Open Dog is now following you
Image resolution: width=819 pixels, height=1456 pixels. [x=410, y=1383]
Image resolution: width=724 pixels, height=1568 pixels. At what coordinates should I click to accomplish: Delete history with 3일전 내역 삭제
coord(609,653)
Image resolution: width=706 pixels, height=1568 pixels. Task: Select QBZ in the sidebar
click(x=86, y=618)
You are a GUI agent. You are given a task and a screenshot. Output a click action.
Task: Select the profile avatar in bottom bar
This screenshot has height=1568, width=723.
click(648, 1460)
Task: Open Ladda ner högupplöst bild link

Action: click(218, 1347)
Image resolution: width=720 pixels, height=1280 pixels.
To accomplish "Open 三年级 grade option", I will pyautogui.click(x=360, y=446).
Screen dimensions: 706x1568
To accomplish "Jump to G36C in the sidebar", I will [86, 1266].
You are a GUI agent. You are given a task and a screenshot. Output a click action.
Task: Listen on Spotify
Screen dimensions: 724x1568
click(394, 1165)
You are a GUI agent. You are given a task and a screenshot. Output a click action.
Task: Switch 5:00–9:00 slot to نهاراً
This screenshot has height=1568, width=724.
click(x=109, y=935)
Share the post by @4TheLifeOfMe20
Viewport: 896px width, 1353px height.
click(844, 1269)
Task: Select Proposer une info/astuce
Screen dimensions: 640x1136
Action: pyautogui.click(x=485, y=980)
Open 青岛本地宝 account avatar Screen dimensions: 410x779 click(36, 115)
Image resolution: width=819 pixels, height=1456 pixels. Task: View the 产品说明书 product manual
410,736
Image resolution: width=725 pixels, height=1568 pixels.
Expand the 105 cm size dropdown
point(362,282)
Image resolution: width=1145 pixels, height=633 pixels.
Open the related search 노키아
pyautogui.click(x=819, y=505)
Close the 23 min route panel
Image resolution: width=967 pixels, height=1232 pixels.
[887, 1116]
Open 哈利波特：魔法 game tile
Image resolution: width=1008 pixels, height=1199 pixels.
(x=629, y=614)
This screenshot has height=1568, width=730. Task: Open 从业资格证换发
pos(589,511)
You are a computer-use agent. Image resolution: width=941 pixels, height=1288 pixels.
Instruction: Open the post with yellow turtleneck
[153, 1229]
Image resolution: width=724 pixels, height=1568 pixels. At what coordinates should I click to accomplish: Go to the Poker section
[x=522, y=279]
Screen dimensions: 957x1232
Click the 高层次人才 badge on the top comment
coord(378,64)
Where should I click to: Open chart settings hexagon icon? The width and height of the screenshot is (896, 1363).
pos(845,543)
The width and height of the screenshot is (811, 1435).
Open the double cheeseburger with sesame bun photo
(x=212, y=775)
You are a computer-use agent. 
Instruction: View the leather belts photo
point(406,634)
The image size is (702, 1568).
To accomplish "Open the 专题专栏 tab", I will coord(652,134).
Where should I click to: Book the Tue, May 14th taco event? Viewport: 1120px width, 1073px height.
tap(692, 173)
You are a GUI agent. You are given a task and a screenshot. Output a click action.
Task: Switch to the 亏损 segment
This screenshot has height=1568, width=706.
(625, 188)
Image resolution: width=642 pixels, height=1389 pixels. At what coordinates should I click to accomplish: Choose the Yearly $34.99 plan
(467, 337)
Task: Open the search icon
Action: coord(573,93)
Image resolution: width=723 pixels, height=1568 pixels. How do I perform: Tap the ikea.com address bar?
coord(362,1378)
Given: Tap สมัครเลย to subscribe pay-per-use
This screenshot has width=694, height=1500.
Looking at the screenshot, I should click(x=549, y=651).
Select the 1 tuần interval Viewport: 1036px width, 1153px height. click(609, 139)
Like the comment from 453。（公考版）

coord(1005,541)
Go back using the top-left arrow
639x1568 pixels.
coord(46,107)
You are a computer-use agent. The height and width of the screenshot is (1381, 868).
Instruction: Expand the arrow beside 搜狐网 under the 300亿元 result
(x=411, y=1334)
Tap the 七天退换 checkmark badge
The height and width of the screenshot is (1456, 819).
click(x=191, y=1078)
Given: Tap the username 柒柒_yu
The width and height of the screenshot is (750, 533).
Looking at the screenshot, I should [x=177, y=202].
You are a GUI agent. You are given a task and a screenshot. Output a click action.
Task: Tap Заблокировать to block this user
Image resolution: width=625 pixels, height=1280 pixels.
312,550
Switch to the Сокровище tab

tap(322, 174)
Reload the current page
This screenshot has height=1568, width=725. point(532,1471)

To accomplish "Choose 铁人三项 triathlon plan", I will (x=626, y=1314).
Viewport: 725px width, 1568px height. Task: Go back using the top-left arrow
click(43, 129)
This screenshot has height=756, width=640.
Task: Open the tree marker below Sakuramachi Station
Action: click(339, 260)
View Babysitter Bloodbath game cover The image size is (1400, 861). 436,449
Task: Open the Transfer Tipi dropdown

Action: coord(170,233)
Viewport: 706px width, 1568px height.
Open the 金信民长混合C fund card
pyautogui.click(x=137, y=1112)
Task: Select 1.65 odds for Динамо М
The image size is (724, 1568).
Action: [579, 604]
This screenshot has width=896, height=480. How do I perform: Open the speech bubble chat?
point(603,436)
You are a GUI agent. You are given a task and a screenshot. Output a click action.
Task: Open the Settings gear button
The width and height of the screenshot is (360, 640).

━━━━━━━━━━━━━━━━━━━━━━━━━━━━━━

§ **Opdracht**: Citeer woordelijk de regels uit de records, te beginnen bij de regel met "Given: Tap สมัครเลย to subscribe pay-per-use" en doorlopend tot en met de regel met "Action: [579, 604]".

§ **Het antwoord**:
Given: Tap สมัครเลย to subscribe pay-per-use
This screenshot has width=694, height=1500.
Looking at the screenshot, I should click(x=549, y=651).
Select the 1 tuần interval Viewport: 1036px width, 1153px height. click(609, 139)
Like the comment from 453。（公考版）

coord(1005,541)
Go back using the top-left arrow
639x1568 pixels.
coord(46,107)
You are a computer-use agent. The height and width of the screenshot is (1381, 868).
Instruction: Expand the arrow beside 搜狐网 under the 300亿元 result
(x=411, y=1334)
Tap the 七天退换 checkmark badge
The height and width of the screenshot is (1456, 819).
click(x=191, y=1078)
Given: Tap the username 柒柒_yu
The width and height of the screenshot is (750, 533).
Looking at the screenshot, I should [x=177, y=202].
You are a GUI agent. You are given a task and a screenshot. Output a click action.
Task: Tap Заблокировать to block this user
Image resolution: width=625 pixels, height=1280 pixels.
312,550
Switch to the Сокровище tab

tap(322, 174)
Reload the current page
This screenshot has height=1568, width=725. point(532,1471)

To accomplish "Choose 铁人三项 triathlon plan", I will (x=626, y=1314).
Viewport: 725px width, 1568px height. Task: Go back using the top-left arrow
click(43, 129)
This screenshot has height=756, width=640.
Task: Open the tree marker below Sakuramachi Station
Action: click(339, 260)
View Babysitter Bloodbath game cover The image size is (1400, 861). 436,449
Task: Open the Transfer Tipi dropdown

Action: coord(170,233)
Viewport: 706px width, 1568px height.
Open the 金信民长混合C fund card
pyautogui.click(x=137, y=1112)
Task: Select 1.65 odds for Динамо М
The image size is (724, 1568).
Action: [579, 604]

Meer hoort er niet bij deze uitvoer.